Homeschooling the Teen Years - Clearing out the Crayons.


I decided tonight, it was time to clear out our coloring drawer - the lower kitchen drawer I have always kept full of crayons and paper, in easy reach of young hands.  It was a little sad.  It does actually seem like yesterday I was recycling our empty cereal boxes into crayon cadies.


But looking back at the post about them, I can see it was more than seven years ago.


That little girl is taller than I am now, and keeps her own art supplies - charcoal pencils and pastels, locked away in her room out of my reach (Mom has been known to use drawing pencils for writing notes).  She (and her even taller siblings) no longer need a coloring drawer close to the floor, or so many crayons, for that matter - one box up on the shelf is more than enough for our needs these days. And I can use the drawer space...
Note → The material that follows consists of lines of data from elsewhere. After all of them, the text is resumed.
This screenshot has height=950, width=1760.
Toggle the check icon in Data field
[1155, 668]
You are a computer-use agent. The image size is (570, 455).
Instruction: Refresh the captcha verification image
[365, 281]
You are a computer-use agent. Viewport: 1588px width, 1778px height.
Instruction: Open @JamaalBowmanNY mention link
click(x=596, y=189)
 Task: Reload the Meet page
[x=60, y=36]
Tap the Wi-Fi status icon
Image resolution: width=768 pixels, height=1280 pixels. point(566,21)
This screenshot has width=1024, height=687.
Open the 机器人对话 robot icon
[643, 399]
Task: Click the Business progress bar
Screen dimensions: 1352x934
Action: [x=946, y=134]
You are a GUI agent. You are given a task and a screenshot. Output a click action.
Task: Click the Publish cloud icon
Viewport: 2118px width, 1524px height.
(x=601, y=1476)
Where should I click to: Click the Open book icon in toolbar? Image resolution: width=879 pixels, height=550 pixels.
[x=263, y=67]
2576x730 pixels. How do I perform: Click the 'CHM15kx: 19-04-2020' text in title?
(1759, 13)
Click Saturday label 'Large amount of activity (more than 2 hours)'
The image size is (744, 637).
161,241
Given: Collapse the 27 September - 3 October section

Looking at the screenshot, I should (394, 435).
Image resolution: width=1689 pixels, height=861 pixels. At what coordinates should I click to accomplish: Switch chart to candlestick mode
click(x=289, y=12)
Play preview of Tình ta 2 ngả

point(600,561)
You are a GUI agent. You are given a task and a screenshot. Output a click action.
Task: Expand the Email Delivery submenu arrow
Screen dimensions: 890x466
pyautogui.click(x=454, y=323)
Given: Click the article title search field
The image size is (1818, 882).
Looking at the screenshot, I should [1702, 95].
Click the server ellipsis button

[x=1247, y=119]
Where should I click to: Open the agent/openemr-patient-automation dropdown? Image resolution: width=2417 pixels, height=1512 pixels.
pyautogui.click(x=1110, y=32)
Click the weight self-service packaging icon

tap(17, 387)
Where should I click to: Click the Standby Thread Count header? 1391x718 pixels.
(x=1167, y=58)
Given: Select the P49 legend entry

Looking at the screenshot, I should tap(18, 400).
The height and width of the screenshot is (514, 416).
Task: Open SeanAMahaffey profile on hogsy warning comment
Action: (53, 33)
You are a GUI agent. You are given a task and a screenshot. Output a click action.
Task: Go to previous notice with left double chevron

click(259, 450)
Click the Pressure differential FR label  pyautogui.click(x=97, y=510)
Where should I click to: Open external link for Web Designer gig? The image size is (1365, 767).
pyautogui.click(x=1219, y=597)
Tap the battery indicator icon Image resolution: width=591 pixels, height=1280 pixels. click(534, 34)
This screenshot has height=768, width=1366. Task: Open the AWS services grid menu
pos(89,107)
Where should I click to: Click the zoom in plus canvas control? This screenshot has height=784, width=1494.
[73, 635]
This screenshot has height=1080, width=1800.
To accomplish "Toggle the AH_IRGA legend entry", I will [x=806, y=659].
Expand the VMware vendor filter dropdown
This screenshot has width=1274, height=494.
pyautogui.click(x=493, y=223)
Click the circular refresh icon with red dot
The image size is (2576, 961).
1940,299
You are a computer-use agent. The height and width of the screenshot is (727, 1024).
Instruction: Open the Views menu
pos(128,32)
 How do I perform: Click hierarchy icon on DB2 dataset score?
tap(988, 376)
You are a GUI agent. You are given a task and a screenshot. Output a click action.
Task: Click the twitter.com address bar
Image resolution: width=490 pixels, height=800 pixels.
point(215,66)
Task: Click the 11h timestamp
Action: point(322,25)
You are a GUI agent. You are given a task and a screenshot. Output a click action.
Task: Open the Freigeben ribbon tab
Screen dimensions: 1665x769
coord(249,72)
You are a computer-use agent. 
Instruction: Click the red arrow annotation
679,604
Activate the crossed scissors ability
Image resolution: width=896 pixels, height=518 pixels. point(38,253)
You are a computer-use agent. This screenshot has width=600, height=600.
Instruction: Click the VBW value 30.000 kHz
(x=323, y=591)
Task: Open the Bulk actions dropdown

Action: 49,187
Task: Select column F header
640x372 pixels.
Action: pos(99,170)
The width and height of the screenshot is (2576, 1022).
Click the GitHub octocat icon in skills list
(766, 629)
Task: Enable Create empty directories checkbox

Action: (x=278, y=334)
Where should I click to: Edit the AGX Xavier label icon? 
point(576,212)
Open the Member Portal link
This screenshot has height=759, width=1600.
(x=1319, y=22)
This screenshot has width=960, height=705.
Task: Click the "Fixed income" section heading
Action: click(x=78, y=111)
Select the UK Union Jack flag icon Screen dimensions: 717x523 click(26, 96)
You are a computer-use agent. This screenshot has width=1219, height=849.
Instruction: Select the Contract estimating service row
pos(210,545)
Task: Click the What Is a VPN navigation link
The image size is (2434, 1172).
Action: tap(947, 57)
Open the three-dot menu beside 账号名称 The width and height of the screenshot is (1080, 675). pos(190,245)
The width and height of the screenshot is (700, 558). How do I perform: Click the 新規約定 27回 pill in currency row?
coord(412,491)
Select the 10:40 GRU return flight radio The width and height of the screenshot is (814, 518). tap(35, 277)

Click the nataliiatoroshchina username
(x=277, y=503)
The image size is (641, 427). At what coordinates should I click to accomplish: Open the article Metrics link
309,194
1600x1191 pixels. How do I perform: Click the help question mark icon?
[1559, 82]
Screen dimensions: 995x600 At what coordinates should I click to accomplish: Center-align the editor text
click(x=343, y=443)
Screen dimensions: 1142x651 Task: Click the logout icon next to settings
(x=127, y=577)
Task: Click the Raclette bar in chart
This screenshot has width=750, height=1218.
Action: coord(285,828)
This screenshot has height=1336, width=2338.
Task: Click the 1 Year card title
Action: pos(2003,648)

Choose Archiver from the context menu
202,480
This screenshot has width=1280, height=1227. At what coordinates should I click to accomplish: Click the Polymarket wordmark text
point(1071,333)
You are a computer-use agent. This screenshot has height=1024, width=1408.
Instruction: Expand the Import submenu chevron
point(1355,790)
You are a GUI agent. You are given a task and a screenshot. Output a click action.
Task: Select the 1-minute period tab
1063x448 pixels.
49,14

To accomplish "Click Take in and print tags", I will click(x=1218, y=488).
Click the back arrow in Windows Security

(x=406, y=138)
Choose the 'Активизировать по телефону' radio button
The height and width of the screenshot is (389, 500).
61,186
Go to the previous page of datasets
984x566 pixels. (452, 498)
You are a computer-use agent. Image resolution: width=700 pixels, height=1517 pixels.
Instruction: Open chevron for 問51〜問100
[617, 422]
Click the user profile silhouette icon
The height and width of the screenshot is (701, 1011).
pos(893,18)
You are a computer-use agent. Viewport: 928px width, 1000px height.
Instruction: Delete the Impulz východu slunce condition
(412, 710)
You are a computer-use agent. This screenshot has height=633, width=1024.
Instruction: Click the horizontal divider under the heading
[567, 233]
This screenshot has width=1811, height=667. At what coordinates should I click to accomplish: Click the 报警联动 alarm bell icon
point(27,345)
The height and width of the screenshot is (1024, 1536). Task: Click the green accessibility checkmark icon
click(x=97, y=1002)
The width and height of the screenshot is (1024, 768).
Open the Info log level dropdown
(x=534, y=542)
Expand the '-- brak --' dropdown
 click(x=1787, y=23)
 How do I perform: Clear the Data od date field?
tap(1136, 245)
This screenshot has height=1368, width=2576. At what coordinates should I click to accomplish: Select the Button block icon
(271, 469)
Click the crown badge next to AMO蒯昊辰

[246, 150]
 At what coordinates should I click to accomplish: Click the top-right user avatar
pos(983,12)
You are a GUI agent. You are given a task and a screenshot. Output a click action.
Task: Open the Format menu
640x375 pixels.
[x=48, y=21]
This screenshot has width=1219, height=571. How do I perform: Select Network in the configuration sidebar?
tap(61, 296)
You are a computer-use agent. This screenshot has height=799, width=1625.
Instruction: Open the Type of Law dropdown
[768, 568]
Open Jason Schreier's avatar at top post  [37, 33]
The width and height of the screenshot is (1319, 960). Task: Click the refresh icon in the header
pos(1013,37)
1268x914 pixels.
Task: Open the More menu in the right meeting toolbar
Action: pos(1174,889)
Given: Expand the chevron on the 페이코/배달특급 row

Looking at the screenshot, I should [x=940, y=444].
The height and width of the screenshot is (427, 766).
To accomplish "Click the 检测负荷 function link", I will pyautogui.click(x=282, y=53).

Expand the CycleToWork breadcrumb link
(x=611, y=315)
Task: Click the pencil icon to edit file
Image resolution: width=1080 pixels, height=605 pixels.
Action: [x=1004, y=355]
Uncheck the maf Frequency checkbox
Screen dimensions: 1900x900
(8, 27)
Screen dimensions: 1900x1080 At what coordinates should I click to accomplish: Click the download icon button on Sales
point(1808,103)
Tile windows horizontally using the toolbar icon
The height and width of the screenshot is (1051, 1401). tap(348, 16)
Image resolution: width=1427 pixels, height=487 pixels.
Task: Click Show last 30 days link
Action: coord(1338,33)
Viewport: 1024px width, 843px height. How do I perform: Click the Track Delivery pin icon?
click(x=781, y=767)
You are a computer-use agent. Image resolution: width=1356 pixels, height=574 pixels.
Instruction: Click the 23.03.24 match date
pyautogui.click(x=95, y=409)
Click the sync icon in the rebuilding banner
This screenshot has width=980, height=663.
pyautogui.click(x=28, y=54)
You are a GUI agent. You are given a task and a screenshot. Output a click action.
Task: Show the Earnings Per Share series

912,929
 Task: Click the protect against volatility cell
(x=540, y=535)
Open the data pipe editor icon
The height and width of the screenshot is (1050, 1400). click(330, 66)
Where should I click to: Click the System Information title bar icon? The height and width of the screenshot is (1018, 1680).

… to store immunization records, high school transcripts, SAT scores, scholarship links, college application log-in passwords, W-2s, tax forms, and the other necessary, but never easy to find "grown-up" forms and records for my high schoolers and beyonds.  So, I'm off to throw away a garbage bag full of broken crayons and dried up markers, and then to search out manila envelopes (one for each child).

Closing the crayon drawer on our elementary years, and opening it to our high school, college prep and career planning phase.

It's great to be a homeschooler. 

4 comments:

Lucinda said...

I so relate. We moved house last year and saying goodbye to the homeschool room that had seen so much playful learning from when my kids were 4 till 14 was such a bittersweet experience.

Dawn said...

It is amazing how the time goes by in a flash. How did I get down to just two kids in 10th/11th grade?!
Blessings, Dawn

Natalie PlanetSmarty said...

I cannot believe how time flies. I was just reflecting yesterday that it's time to clean up our art cabinet and get rid of one million stickers that we accumulated there :)

Ticia said...

It's amazing how time flies, and how big they get so fast.